Perhaps it’s the NHL Lockout of 2004-05 to blame.
The Tampa Bay Lightning won the Stanley Cup in 2004. They have not won a playoff series since.
After their dramatic Game 7 win over Calgary in June of 2004, the 2004-05 NHL season was canceled. Any momentum generated from the championship run was lost during the 310-day lockout.
If any positive vibes remained once hockey started, they were surely extinguished during these past three seasons when Tampa Bay has failed to reach the postseason.
But there is plenty of optimism surrounding the team this season, thanks to a front-office overhaul which seems to be the thing to do nowadays in the league for franchises stuck in a rut.
Tampa Bay made a big splash by hiring Steve Yzerman, and he got right to business. Guy Boucher was brought in as head coach.
His offense-first style of attack should be a perfect fit for superstar-in-waiting Steven Stamkos, who scored 51 goals last season (tied with Sidney Crosby for the league-lead).
At 20 years old, Stamkos is one of the youngest players in the league, and at 39 years old, Boucher is the youngest coach in the league. That is not a coincidence and is actually a trend with the roster, as Tampa Bay is relying on youth to keep hope for the future.
The one veteran that will be surrounded by youth is 35-year-old Martin St. Louis.
He led the league in scoring in 2003-04. Combine Stamkos and St. Louis with Vincent Lecavalier and former Pittsburgh Penguin and Olympic standout Ryan Malone, and the Lightning look like they certainly have the firepower to challenge the Capitals.
But, of course, there is a reason why the Capitals are overwhelming favorites to win the Southeast Division. The glaring weakness will once again be in net, where the Lightning have no firm starter.
Mike Smith, along with Dan Ellis, who was brought in from Nashville, will compete for a spot or platoon in net, much like Smith and Antero Niittymaki did before Niittymaki was signed by San Jose. Smith was 13-25 in net last season with a 3.09 GAA compared to Niittymaki (21-23, 2.87 GAA).
The Tampa Bay Lightning schedule begins at home with a date against Atlanta on Saturday, Oct. 9. Tampa Bay then heads on a three-game road swing that includes trips against Eastern Conference finalists Montreal and Philadelphia.
The Lightning will be sent on three four-game road trips this season. Their first major divisional test comes Nov. 11 at Washington.
The 23rd-ranked offense from a year ago received a boost when winger Simon Gagne was signed away from Philadelphia.

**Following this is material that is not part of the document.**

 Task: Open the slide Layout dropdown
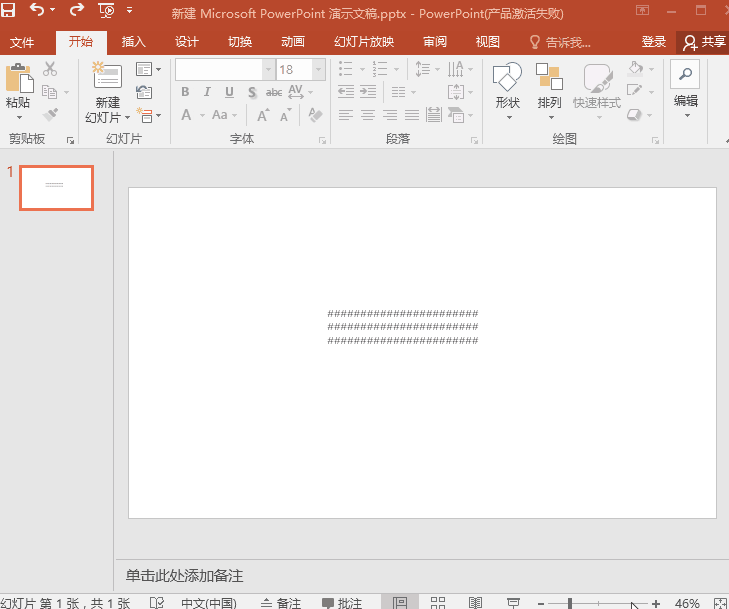click(x=148, y=69)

Defensemen Pavel Kubina, a former Lightning player, and Brett Clark were brought on board to help a defense that ranked 27th in the league last season. The loss of Niittymaki will hurt in net, as will losing winger Alex Tanguay.
Tampa Bay Lightning Predictions: Outlook
The weak Southeast Division schedule is a plus for everyone involved.
Tampa Bay will be able to take advantage of that schedule as their young prospects come along. Add in the veterans that were added by Yzerman and the infusion of a new offensive-minded system from Boucher, and this could be an exciting season for the Lightning, who should remain the division-title mix late into the regular season.
Tampa Bay Lightning NHL Odds
Tampa Bay’s odds to win the Southeast Division are +700.
They are the only team not a longshot behind the Capitals, who are -900 to win the division. Tampa Bay is +1800 to win the Eastern Conference and +3000 to win the Stanley Cup.
A year after finishing with 80 points, the Lightning’s "over/under" for points this season is 92.5.
NHL Predictions for Tampa Bay Lightning
The Capitals won the Southeast by 38 points last season. A similar performance does not seem likely, and Tampa Bay has the ability and firepower to hang with the Capitals.
The Lightning, at +700 to win the Southeast Division, has plenty of value.